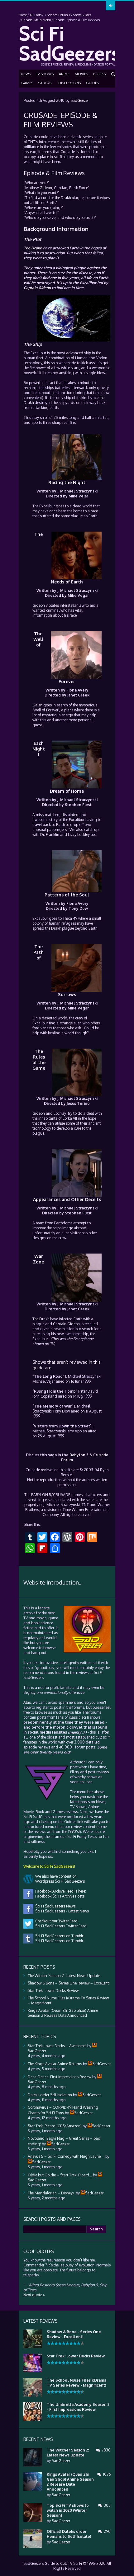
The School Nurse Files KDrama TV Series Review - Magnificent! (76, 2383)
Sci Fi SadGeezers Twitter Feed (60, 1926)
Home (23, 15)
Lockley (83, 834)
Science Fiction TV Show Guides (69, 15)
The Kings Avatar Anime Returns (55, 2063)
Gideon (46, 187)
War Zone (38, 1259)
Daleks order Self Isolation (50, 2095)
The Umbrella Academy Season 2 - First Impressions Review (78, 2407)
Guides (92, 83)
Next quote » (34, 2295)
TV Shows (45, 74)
::::::
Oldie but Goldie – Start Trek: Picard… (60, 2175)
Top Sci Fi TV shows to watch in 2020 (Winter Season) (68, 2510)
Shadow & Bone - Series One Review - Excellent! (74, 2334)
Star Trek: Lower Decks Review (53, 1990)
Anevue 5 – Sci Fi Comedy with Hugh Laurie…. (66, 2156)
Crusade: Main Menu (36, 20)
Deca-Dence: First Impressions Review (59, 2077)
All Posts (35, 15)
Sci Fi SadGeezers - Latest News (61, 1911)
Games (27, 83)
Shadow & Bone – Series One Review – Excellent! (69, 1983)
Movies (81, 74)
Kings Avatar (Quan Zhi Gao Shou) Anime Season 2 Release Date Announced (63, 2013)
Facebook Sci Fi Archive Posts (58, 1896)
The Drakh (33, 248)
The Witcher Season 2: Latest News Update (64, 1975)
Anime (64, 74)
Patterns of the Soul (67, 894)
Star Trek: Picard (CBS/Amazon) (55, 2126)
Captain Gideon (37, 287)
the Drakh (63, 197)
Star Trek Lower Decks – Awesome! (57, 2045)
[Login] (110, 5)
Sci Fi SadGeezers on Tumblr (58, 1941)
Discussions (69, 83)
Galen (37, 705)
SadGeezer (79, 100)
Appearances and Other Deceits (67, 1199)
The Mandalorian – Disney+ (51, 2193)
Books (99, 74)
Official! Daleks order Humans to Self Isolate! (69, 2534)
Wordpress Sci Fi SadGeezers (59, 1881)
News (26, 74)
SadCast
::::::
(Exercise) Reproduce the lines of the entries above from the one with "The School Nurse" to the one with "TV Shows (45, 74)", both included, exactly and without any other line.

(Task answer)
The School Nurse Files KDrama TV Series Review - Magnificent! (76, 2383)
Sci Fi SadGeezers Twitter Feed (60, 1926)
Home (23, 15)
Lockley (83, 834)
Science Fiction TV Show Guides (69, 15)
The Kings Avatar Anime Returns (55, 2063)
Gideon (46, 187)
War Zone (38, 1259)
Daleks order Self Isolation (50, 2095)
The Umbrella Academy Season 2 - First Impressions Review (78, 2407)
Guides (92, 83)
Next quote » (34, 2295)
TV Shows (45, 74)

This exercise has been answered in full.